Any methods of estimating initial poses (e.g. GPS + acc + magnetometer) have biases, time delays, and other sources of error that make orthoimages derived from them inaccurate and inconsistent. The bundle adjustment step should be able to greatly help.
FrameWithPosePrior
s are loaded by a generator. They must have an HWC
image, camera intrinsics, sensor orientation, and a pose prior (e.g. GPS Pos + platform orientation)
I implemented a terrain intersection method inspired from the "ray marching" technique from computer graphics.
How can you project rays from an optical center, through the image plane, and onto a DTED terrain map? The best answer seems to be to use a tiled OpenGL renderer and look at the resulting depth map.
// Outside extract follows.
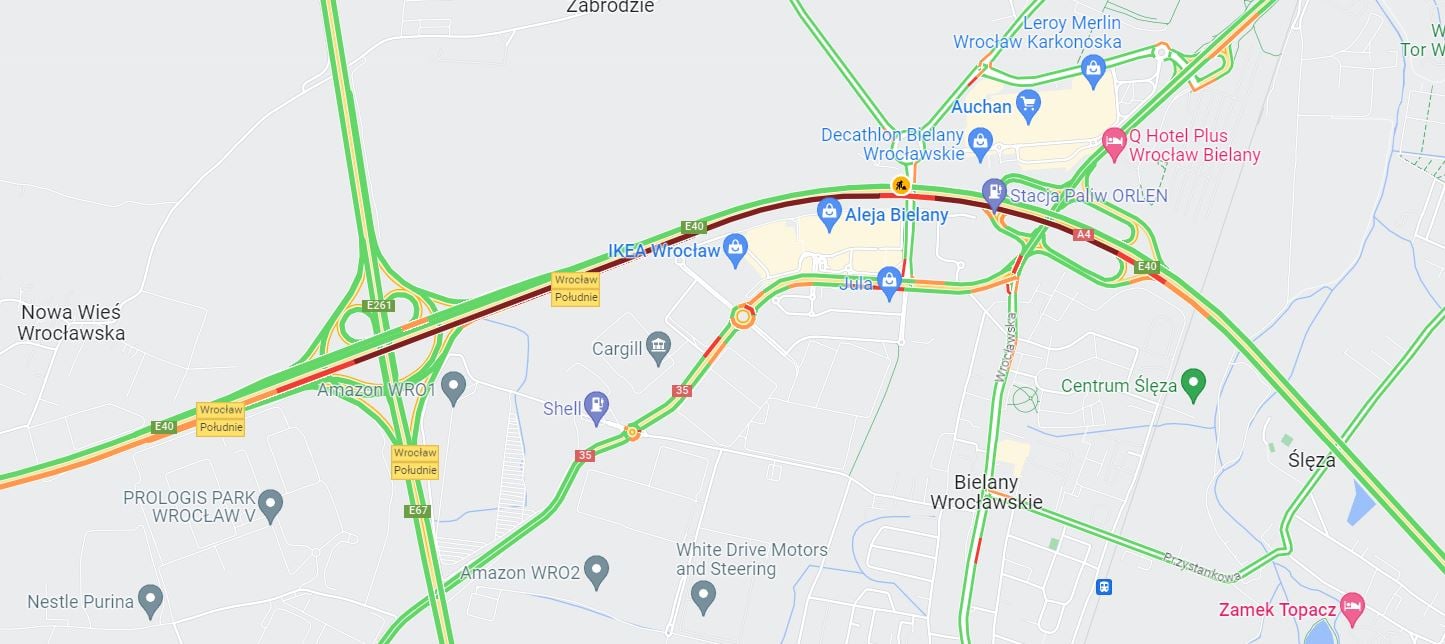The height and width of the screenshot is (644, 1445).
Task: Select the Aleja Bielany shopping marker
Action: coord(828,212)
That's complicated and may need a lot of disk loads to load the proper level-of-detail according to the current pose and camera.
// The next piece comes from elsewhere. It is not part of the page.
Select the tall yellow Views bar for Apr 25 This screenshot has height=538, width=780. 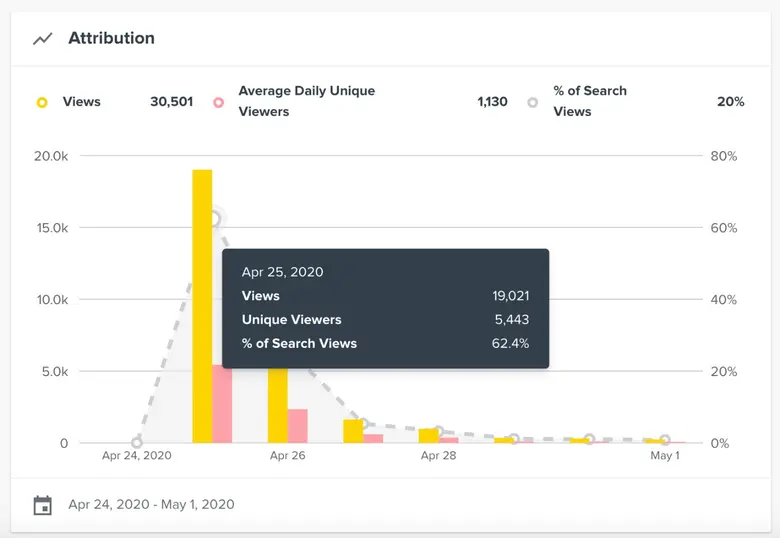202,300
Another way would be to sample the terrain under the camera and do one ray plane intersection. This would work flawlessly if the terrain elevation under the camera were the same as where the camera is pointed (always perfectly if the camera is exactly nadir).
The way I implemented was similar to this but inspired by ray marching with signed distance functions. Do not move along the ray according to the ray-plane intersection (1 / R.zz) * (alt-elev)
, but instead by just the perpindicular (alt-elev)
value. Do this multiple times, updating elev
by resampling the terrain under the current points at each iteration. alt-elev
is not a proper SDF value, but it's usually close.
This is useful to render a 2d image w/ 3d perspective from an already orthorectified image, as well as to find the extent of the pixels of a projected frame (in e.g. WM coordinates)
The green lines are cast from the camera to the terrain to find the extent of the projected pixels.
The blue tick marks represent pixels of the orthorectified image. After sampling terrain values for the the grid of blue ticks, and converting to ECEF, they are projected onto the image plane. This gives a map from pixels of the frame to output orthorectified pixels.
There's four kinds of blending I'd like to implement, in increasing order of complexity:
- Feathering
- Laplacian Pyramid
- Two-band
- Poisson
The latter two would probably improve upon the Laplacian Pyramid technique that is implemented now. I implemented the Laplacian Pyramid technique as suggested by frame 66 of this presentation.
Not implemented yet.
Frames have keypoints chosen and matched to those of nearby frames. This is used, in combination with elevations under current keypoint values and with priors on the poses, to form a graph optimization problem.
The matching can be done with traditional keypoint detectors+descriptors, focused FFT regions (since scale and approximate orientation known pretty well), or detector-free CNN approaches (like LoFTR).
I will use gtsam for the graph optimization.
Assume a temporal structure to the sequence of images -- meaning we needn't do any global image matching to discover related frames.
Try a few things:
- FFT on windows at fixed foci in each image
- SIFT/ORB
- LoFTR